* Instructions for the task
Rewrite the listing below, changing each "icon" to "symbol" and leaving everything else the same.

===== Listed entries =====

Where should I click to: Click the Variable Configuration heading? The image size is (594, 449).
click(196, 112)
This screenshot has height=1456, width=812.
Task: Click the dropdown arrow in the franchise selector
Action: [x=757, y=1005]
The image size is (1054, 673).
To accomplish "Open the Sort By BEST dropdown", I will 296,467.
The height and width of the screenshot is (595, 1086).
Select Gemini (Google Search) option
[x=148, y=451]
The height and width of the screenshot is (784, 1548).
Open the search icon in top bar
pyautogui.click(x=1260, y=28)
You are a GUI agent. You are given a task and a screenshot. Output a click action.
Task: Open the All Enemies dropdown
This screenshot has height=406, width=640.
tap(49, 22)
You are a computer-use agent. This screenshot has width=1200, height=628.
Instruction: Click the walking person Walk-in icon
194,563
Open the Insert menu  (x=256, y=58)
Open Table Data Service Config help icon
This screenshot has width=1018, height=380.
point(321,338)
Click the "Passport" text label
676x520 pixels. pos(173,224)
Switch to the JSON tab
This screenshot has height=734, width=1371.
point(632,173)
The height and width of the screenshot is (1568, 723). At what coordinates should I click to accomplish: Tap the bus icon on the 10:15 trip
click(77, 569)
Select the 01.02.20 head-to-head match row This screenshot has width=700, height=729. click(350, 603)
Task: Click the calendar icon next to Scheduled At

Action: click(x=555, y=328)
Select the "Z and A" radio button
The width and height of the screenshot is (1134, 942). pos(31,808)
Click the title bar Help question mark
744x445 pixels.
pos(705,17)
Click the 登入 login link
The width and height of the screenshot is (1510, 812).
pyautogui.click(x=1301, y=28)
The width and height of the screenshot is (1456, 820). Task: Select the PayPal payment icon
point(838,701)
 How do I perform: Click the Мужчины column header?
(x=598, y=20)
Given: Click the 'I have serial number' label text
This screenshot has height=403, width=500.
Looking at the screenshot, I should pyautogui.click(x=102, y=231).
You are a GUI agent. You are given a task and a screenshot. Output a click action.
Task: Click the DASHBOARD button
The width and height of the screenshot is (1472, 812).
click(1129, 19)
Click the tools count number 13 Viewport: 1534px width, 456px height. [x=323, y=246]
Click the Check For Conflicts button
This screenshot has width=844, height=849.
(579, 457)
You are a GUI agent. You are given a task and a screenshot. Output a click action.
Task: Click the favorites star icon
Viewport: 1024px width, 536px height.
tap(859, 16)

=====

* Exercise result
Where should I click to: Click the Variable Configuration heading? The image size is (594, 449).
click(196, 112)
This screenshot has height=1456, width=812.
Task: Click the dropdown arrow in the franchise selector
Action: [x=757, y=1005]
The image size is (1054, 673).
To accomplish "Open the Sort By BEST dropdown", I will 296,467.
The height and width of the screenshot is (595, 1086).
Select Gemini (Google Search) option
[x=148, y=451]
The height and width of the screenshot is (784, 1548).
Open the search symbol in top bar
pyautogui.click(x=1260, y=28)
You are a GUI agent. You are given a task and a screenshot. Output a click action.
Task: Open the All Enemies dropdown
This screenshot has height=406, width=640.
tap(49, 22)
You are a computer-use agent. This screenshot has width=1200, height=628.
Instruction: Click the walking person Walk-in symbol
194,563
Open the Insert menu  (x=256, y=58)
Open Table Data Service Config help symbol
This screenshot has width=1018, height=380.
point(321,338)
Click the "Passport" text label
676x520 pixels. pos(173,224)
Switch to the JSON tab
This screenshot has height=734, width=1371.
point(632,173)
The height and width of the screenshot is (1568, 723). At what coordinates should I click to accomplish: Tap the bus symbol on the 10:15 trip
click(77, 569)
Select the 01.02.20 head-to-head match row This screenshot has width=700, height=729. click(350, 603)
Task: Click the calendar symbol next to Scheduled At

Action: click(x=555, y=328)
Select the "Z and A" radio button
The width and height of the screenshot is (1134, 942). pos(31,808)
Click the title bar Help question mark
744x445 pixels.
pos(705,17)
Click the 登入 login link
The width and height of the screenshot is (1510, 812).
pyautogui.click(x=1301, y=28)
The width and height of the screenshot is (1456, 820). Task: Select the PayPal payment symbol
point(838,701)
 How do I perform: Click the Мужчины column header?
(x=598, y=20)
Given: Click the 'I have serial number' label text
This screenshot has height=403, width=500.
Looking at the screenshot, I should pyautogui.click(x=102, y=231).
You are a GUI agent. You are given a task and a screenshot. Output a click action.
Task: Click the DASHBOARD button
The width and height of the screenshot is (1472, 812).
click(1129, 19)
Click the tools count number 13 Viewport: 1534px width, 456px height. [x=323, y=246]
Click the Check For Conflicts button
This screenshot has width=844, height=849.
(579, 457)
You are a GUI agent. You are given a task and a screenshot. Output a click action.
Task: Click the favorites star symbol
Viewport: 1024px width, 536px height.
tap(859, 16)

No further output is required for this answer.